--- Dataset extract ---
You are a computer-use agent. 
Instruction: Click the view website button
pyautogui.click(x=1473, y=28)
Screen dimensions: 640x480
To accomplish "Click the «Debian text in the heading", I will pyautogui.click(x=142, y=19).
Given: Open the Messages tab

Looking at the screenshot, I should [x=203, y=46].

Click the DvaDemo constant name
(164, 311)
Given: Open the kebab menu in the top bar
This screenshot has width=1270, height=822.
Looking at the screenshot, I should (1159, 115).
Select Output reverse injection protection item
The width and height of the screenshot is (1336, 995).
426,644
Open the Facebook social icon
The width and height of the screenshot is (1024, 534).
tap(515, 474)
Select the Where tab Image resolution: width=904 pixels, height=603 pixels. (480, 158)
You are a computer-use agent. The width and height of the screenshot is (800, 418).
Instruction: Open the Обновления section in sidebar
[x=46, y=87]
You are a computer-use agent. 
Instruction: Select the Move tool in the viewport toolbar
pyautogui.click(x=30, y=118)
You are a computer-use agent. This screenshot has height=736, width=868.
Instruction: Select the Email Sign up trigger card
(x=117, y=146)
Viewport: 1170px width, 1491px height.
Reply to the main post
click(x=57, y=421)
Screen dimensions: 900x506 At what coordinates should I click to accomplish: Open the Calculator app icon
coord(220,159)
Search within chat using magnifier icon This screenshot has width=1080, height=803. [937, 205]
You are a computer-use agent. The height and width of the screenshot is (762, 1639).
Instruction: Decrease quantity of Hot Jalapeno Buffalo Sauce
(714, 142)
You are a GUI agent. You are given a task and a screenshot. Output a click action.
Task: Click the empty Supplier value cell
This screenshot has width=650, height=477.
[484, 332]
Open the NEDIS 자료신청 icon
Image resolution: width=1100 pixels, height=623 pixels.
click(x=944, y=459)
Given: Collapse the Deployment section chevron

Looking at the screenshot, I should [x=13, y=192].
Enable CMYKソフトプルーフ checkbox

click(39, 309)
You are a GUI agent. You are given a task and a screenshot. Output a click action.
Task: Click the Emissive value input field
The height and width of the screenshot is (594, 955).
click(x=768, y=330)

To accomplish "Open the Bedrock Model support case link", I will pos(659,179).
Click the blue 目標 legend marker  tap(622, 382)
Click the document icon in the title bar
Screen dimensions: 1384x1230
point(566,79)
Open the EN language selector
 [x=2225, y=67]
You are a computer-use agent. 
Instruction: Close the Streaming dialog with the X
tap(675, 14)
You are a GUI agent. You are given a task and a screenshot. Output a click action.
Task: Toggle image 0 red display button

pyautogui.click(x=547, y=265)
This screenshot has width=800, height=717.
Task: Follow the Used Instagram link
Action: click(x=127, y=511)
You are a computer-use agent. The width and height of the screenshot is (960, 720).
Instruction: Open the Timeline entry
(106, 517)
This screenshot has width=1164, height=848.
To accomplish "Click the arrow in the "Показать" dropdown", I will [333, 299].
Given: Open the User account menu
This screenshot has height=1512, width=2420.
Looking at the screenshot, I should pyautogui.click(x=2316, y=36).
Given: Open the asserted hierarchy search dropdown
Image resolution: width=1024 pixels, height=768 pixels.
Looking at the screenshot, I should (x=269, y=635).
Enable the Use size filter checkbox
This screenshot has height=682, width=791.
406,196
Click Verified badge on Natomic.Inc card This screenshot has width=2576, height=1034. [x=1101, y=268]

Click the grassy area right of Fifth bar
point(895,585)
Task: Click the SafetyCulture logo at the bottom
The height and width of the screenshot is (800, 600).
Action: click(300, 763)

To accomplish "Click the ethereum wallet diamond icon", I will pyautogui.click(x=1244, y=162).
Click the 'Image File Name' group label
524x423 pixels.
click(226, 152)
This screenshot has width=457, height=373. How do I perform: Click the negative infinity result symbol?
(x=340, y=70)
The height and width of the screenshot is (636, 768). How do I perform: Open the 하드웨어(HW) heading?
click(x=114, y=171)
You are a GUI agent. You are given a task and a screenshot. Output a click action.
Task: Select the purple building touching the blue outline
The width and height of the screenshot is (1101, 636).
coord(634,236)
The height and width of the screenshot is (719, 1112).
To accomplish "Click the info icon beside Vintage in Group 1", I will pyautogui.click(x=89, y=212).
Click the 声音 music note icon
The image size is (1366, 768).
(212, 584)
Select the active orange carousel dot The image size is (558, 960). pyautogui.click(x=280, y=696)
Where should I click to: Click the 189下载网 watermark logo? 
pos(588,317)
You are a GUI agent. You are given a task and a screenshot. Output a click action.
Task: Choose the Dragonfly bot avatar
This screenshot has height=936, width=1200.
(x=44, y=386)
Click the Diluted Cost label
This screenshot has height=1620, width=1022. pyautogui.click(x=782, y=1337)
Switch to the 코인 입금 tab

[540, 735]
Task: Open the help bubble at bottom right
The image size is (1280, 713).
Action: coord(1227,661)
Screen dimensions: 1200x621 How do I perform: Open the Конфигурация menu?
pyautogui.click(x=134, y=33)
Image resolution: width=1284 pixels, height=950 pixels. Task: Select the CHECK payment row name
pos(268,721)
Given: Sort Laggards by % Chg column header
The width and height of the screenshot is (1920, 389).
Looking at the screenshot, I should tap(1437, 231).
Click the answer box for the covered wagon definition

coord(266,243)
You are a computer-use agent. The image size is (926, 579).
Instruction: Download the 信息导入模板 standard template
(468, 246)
---
Task statement: Check each line above for the string "bottom" and show the ones that have it.

Solution to the problem:
Task: Click the SafetyCulture logo at the bottom
Task: Open the help bubble at bottom right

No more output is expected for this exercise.